Are these the same people who don’t understand how to watch sad movies with others?

But, back to the near-pelting.  In my attempt to tell a less scary, less horrifying rendition of labor and delivery stories, I shared that my labor was about 6 hours start to finish - with barely a contraction that registered at all, much less anything painful.  My son was breech, and my water broke before any other labor began (I was asleep in bed - it was all very tv sitcom with the sudden sitting up and exclaiming “I think my water broke!”), so that’s pretty much all the laboring I did.

Some people would see that as the green flag of easy labor to be had.  But me?  I figured why tempt fate?  Why push the universe for a repeat performance?  Why test the waters to see just HOW BAD it could get?  I certainly didn’t feel the need to prove anything, and if I got a pass this time, maybe I’ll just take that and keep going on about my own business, thankyouverymuch.
But from the looks of steel across the table - I swear I could literally hear ‘YOU BITCH!’ hurtling through the crackled air between me and the others who overheard - I should have told a more horrifying version of the tale.
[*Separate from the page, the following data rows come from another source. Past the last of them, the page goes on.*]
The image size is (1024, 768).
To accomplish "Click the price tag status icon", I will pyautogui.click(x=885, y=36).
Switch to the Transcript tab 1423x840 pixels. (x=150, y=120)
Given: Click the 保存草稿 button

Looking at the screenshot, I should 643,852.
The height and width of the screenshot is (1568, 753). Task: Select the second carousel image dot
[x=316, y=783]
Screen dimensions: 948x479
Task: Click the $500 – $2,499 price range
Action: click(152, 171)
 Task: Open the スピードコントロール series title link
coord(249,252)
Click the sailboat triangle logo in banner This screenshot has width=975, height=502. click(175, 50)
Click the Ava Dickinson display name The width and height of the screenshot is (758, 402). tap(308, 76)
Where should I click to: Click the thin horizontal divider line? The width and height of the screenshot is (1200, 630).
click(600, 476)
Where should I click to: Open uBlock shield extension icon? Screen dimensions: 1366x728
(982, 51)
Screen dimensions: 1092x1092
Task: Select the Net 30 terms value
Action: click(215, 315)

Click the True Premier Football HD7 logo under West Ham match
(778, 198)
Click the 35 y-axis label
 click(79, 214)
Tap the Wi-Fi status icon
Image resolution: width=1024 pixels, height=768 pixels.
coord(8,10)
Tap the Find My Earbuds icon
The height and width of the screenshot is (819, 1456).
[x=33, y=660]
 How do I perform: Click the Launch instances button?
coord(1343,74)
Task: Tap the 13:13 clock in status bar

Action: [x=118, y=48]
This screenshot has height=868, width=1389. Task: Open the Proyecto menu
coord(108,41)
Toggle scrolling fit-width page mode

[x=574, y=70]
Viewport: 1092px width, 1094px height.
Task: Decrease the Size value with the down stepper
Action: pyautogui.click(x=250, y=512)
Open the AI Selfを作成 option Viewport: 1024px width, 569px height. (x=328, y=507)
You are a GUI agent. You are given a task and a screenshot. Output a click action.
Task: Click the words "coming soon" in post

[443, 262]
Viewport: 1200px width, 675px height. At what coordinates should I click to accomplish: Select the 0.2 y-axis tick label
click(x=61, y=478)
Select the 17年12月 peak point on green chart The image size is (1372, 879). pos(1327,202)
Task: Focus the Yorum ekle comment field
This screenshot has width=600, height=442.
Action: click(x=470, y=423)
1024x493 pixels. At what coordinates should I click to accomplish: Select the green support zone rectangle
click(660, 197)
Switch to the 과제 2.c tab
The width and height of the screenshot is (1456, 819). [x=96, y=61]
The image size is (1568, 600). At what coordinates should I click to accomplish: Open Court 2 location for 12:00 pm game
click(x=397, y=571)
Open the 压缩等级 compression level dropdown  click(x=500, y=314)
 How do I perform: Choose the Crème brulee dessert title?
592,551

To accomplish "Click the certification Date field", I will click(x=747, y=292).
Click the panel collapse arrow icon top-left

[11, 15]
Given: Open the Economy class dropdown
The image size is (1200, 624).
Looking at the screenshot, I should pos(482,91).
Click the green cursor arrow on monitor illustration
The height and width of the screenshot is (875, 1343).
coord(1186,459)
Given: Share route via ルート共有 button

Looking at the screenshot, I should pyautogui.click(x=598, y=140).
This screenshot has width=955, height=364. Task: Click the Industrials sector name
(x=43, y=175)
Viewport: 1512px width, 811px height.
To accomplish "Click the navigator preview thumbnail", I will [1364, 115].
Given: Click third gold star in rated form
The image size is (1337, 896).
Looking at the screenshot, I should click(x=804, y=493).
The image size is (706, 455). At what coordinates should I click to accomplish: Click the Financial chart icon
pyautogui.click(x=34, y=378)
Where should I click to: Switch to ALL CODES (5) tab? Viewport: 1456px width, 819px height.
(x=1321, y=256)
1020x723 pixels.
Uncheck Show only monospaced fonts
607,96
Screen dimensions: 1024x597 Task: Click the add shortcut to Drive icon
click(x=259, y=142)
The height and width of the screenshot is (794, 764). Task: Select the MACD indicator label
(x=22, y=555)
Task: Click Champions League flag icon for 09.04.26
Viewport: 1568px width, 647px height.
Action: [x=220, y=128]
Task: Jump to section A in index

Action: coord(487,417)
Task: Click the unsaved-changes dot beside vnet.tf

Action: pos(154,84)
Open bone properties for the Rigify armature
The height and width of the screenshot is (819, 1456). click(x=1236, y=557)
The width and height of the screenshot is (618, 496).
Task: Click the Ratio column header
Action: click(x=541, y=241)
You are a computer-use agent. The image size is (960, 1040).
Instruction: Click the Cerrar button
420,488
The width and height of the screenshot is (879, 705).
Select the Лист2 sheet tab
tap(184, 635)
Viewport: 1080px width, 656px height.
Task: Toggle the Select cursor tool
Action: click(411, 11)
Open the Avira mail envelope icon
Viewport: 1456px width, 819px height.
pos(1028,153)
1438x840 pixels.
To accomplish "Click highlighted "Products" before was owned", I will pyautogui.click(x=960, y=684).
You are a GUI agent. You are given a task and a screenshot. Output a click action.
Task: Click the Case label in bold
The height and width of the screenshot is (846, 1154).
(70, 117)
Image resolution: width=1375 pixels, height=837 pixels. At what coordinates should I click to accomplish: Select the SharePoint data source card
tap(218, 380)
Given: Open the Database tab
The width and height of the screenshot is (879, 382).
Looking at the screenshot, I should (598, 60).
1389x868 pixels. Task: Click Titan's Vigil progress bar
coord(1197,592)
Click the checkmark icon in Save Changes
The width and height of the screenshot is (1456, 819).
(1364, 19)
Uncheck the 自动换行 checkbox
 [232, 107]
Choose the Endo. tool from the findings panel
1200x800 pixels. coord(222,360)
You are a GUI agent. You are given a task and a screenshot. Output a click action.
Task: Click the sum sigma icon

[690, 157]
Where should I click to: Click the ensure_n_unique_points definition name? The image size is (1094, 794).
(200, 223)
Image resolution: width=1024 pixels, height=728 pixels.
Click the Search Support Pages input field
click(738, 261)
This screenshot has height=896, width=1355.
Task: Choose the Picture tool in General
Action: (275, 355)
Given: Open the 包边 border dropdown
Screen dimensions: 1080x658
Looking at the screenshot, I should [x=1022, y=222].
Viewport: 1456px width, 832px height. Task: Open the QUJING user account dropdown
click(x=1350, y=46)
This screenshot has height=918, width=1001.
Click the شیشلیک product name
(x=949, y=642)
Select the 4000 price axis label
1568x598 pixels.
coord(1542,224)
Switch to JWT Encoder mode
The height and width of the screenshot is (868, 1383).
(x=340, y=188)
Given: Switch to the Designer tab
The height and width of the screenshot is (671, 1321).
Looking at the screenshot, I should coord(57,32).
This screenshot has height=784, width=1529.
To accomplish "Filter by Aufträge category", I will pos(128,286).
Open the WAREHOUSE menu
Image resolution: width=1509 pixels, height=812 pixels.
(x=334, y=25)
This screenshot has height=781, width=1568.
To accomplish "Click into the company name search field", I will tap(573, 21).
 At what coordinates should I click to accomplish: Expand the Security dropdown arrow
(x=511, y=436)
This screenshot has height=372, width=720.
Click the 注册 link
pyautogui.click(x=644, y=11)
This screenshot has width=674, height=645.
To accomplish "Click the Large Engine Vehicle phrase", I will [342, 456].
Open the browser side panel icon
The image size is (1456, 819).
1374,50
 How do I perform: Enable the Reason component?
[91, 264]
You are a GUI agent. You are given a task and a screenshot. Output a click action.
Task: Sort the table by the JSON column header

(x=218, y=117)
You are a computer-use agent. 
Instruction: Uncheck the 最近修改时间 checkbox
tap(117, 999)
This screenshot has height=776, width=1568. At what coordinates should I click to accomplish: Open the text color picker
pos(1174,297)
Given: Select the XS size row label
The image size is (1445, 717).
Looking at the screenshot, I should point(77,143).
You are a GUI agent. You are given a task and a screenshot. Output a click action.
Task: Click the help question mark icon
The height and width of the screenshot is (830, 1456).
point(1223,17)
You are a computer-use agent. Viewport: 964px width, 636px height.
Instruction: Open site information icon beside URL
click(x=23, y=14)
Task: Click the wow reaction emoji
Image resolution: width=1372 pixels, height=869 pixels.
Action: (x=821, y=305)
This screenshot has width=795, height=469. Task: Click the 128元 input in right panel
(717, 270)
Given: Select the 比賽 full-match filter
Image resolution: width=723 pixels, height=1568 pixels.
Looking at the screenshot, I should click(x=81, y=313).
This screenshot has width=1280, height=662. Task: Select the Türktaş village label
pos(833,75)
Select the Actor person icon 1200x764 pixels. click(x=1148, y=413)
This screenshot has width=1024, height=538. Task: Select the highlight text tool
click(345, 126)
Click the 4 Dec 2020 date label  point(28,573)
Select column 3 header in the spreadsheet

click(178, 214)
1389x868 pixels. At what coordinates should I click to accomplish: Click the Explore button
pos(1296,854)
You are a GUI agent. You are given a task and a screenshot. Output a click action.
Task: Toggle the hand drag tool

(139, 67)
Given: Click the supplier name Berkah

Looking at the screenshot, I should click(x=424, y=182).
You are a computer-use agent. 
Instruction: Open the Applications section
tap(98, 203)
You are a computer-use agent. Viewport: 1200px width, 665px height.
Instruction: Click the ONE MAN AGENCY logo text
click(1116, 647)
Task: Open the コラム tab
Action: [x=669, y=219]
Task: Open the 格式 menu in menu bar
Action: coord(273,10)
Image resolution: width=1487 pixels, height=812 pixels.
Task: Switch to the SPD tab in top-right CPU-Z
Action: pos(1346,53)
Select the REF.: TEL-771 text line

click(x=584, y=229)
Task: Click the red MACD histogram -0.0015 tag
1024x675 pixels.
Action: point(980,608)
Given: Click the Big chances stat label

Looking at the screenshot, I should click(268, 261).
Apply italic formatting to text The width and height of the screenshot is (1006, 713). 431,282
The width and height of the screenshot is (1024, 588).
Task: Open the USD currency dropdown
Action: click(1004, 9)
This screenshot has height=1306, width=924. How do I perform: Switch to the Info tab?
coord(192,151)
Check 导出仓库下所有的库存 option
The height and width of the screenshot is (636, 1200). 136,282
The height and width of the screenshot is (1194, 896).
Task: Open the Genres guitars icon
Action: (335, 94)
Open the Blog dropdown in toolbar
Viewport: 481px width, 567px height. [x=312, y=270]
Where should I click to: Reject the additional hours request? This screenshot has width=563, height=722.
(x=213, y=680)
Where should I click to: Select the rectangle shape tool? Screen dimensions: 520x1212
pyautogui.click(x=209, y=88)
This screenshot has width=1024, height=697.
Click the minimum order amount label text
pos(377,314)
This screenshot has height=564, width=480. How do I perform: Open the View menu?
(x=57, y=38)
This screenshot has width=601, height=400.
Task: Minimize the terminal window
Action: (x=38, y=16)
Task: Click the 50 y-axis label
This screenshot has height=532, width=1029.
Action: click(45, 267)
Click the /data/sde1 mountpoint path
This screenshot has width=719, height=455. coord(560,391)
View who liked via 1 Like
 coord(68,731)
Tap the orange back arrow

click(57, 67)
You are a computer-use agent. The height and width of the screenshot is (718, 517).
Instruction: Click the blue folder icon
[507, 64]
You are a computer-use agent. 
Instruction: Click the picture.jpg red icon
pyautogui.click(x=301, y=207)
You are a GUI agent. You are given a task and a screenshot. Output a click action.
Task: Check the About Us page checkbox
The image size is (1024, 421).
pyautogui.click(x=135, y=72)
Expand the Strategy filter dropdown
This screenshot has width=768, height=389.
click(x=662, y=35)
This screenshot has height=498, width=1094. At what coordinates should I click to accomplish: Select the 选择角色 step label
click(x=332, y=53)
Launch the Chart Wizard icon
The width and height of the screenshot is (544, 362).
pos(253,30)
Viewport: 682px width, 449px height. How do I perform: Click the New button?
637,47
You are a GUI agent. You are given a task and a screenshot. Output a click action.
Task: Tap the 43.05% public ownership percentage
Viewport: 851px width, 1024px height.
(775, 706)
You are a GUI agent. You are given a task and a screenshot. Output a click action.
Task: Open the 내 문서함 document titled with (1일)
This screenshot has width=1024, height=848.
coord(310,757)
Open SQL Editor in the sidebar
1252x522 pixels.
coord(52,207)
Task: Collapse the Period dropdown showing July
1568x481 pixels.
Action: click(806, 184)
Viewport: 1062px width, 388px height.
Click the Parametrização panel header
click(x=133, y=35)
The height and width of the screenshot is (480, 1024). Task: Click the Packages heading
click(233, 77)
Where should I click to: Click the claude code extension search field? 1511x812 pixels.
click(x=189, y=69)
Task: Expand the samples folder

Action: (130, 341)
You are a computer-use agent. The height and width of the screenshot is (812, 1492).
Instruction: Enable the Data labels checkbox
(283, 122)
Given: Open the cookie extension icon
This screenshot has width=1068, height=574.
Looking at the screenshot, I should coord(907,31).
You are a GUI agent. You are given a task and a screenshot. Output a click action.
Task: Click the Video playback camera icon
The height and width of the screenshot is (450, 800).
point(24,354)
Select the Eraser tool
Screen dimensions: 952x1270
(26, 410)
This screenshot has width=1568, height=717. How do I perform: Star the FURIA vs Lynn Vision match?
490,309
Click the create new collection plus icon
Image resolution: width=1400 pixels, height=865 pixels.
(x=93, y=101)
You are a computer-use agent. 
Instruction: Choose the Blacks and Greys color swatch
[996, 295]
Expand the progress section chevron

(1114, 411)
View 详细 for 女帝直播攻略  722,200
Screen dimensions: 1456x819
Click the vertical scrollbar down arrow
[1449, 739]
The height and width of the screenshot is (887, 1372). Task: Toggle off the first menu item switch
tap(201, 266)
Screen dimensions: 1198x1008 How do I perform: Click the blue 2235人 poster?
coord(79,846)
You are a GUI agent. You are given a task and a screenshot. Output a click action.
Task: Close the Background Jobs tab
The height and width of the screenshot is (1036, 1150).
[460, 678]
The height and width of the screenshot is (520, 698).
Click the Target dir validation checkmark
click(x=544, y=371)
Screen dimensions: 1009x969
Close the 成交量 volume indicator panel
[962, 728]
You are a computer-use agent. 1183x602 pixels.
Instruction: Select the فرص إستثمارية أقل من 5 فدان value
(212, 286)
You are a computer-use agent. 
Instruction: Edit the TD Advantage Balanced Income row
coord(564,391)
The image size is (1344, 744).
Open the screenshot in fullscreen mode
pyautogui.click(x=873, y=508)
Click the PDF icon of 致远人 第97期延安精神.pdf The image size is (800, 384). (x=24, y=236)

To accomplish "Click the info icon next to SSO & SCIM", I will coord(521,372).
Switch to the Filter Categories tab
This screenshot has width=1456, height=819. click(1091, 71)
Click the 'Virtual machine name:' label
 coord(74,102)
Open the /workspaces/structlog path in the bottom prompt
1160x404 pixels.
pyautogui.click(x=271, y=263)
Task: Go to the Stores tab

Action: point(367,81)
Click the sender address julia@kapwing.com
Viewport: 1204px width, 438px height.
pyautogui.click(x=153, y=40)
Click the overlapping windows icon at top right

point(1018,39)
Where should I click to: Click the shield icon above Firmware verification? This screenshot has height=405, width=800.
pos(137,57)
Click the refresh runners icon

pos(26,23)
I might be exaggerating a little bit, but there was definitely a double-take as I recounted my experience.  I guess I’m out of practice for these things.
Oh well. I hope that the mother-to-be overheard, and if she did I hope it helped make her feel a little more at ease - even if it was just for that instant.  Not everyone has scary stories to tell, and those that do need to keep their sharing to a minimum.  Or wait until the woman has her own story to tell already.